The first ever cohort of Mi'kmaw early childhood education students are now on their way to better teach children in their communities about aspects of Mi'kmaw culture.

'We didn't realize the true impact that it could potentially have on our students'

NSCC's Mi'kmaw early childhood education program recently had its first 13 students graduate from the program. (Mi'kmaw Kina'matnewey)

The first graduates of a unique program in Nova Scotia are now on their way to better teach children about aspects of Mi'kmaw culture.

The 13 students recently celebrated their graduation from a special early childhood education program at the Nova Scotia Community College aimed at helping Mi'kmaw children — and their teachers.

"I feel like it will really help for children to really build on their identity," Adrianna Bonnell, one of the recent graduates who works at a daycare in Membertou, told CBC Radio's Information Morning.

"I always knew about our culture. But going into this program, I feel like I came out knowing so much more. I came out more proud of who I am, too."

An instructor with the pilot project says they didn't realize the impact that some aspects of the program, such as creating traditional drums and rattles, would have on the students. (Mi'kmaw Kina'matnewey)

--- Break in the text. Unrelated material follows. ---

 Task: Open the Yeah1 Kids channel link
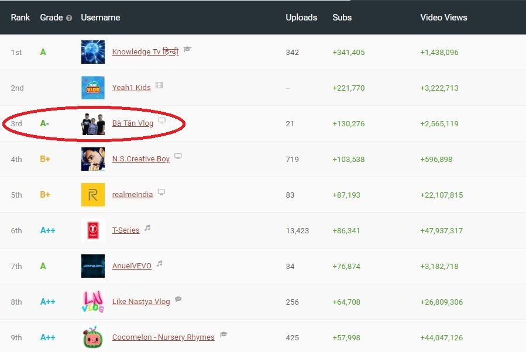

The pilot program taught people who were already working as early childhood educators how to use Mi'kmaw culture in their work. 

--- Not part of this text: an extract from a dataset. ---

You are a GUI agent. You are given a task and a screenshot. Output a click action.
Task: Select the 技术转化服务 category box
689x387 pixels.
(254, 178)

Instructor Nik Phillips said the partnership between NSCC, the province and Mi'kmaw Kina'matnewey — the Mi'kmaw education authority — came about after leaders in Indigenous communities acknowledged a need for qualified educators who understood the culture.

"So the cultural piece of it was obviously acknowledging our colonial counterparts ... But even going further than that, acknowledging that we have 13,000 years of history and knowledge that has to be brought forth," Phillips told Information Morning.

One of the 13 recent graduates, Adrianna Bonnell, is shown here with her classmates taking notes on plants in the woods. (Carrie Sylliboy)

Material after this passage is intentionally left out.